A Prophet Without Honor
It was a triumph greatly unappreciated at the time, especially back home. The Continental Congress was as dysfunctional then as Congress is today, and Franklin was frequently presented to that body in the worst possible light by his detractors, who included John Adams and Arthur Lee, who were supposed to be helping Franklin negotiate a treaty with France and raise money.
Franklin’s performance, to be fair, gave his critics plenty of ammunition. He was hopeless as an administrator, made no attempt to protect official secrets (not that it would have mattered much in the spy-infested Paris of the time), and was frequently betrayed, financially and otherwise, by people he had trusted too much.

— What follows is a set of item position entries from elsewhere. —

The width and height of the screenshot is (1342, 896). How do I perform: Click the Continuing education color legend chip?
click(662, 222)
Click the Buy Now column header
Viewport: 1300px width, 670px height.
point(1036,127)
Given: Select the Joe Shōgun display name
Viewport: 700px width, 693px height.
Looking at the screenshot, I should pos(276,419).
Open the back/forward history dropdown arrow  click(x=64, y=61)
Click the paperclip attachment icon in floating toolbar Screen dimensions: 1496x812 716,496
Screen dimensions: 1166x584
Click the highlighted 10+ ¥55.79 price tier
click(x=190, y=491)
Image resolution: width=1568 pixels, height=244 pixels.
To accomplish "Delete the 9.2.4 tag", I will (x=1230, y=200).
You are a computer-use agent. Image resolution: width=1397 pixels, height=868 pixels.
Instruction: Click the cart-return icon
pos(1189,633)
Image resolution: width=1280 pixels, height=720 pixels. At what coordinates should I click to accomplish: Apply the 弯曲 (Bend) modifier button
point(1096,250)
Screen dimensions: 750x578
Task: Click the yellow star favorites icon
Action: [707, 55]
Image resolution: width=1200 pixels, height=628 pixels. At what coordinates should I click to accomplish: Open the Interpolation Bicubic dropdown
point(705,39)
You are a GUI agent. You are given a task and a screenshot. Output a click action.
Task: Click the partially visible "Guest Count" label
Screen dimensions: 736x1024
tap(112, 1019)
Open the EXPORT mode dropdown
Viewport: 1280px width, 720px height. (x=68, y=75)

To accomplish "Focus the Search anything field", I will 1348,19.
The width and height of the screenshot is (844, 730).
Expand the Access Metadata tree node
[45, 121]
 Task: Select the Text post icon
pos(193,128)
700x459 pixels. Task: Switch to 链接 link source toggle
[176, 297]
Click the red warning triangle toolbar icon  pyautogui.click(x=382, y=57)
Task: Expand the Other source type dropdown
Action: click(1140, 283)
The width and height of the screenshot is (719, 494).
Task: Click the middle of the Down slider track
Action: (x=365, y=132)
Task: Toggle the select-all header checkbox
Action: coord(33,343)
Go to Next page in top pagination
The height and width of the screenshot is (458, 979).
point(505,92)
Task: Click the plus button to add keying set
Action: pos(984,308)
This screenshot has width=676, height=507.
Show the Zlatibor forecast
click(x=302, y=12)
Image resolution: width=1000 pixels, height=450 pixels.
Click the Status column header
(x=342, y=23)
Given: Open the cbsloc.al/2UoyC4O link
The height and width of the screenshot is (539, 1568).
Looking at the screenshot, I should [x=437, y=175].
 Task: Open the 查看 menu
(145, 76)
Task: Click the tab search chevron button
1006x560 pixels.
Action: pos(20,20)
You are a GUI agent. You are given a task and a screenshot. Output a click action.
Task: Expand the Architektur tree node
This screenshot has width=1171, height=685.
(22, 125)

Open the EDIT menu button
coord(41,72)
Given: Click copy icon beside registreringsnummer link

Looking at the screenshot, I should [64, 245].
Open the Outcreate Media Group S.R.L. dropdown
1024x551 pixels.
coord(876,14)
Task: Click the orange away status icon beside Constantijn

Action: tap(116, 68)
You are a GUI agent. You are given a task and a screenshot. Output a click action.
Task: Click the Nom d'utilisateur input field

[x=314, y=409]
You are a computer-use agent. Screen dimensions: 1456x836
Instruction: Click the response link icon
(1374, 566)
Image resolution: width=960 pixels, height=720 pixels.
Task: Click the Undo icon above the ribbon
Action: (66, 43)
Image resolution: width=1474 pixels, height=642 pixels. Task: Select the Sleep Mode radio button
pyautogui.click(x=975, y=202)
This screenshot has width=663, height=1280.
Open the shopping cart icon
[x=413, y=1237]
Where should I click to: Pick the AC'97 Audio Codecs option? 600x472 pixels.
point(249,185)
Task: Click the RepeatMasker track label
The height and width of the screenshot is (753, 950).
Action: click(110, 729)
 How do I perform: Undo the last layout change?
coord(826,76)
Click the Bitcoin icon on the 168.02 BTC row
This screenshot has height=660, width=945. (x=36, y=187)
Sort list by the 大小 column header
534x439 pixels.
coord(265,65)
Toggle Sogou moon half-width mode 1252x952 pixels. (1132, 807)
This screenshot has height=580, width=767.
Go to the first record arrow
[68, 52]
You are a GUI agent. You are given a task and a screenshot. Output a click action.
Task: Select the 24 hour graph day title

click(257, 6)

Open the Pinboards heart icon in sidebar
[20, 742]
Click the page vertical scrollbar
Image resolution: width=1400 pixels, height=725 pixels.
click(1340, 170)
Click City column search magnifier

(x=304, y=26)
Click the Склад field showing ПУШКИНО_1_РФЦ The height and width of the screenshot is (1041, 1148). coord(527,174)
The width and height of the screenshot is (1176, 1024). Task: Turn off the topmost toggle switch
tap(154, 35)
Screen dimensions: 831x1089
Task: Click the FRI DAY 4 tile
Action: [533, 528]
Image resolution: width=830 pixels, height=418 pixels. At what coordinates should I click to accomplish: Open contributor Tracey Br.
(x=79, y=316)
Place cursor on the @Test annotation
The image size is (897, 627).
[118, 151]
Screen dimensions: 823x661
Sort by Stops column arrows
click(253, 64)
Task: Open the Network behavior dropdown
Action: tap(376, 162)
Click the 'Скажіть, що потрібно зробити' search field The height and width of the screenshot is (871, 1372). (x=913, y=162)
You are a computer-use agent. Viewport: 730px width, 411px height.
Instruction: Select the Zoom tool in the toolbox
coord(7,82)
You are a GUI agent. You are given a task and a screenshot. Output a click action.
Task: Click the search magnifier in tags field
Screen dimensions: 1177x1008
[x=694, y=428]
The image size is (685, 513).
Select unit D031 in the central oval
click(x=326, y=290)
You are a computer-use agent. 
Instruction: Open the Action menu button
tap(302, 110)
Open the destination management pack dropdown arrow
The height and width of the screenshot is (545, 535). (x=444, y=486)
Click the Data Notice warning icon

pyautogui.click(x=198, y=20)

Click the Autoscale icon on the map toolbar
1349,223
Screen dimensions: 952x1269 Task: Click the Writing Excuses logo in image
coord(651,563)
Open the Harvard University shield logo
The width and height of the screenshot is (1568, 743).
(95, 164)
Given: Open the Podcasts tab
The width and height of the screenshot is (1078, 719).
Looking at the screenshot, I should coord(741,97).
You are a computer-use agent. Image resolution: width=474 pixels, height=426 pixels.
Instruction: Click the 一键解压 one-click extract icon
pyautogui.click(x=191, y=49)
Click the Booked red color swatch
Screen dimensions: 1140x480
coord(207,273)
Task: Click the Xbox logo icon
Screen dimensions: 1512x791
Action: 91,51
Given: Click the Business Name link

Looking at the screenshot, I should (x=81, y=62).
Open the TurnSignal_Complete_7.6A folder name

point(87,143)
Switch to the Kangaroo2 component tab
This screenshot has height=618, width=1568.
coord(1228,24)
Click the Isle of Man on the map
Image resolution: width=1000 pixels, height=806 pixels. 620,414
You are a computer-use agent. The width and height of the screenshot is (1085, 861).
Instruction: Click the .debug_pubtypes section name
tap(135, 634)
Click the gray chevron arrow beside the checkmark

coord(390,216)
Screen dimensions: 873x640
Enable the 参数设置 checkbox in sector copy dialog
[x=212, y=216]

His record, in that regard, illustrates a fine historical point: A public official can make plenty of mistakes as long as he or she does a couple of big things right. Franklin’s big things were the treaty with France and the money that came along with it; at the birth of this country, almost nothing was bigger.
His supreme gift, Schiff writes of Franklin, “was his very flexibility. He was the opportunistic envoy from the land of opportunity that is the United States. His was an initial display of America’s scrappy, improvisatory genius; it is the gift Falstaff gives Hal.” It was the gift that made Franklin, in Walter Isaacson’s words, the Founding Father who winks at us.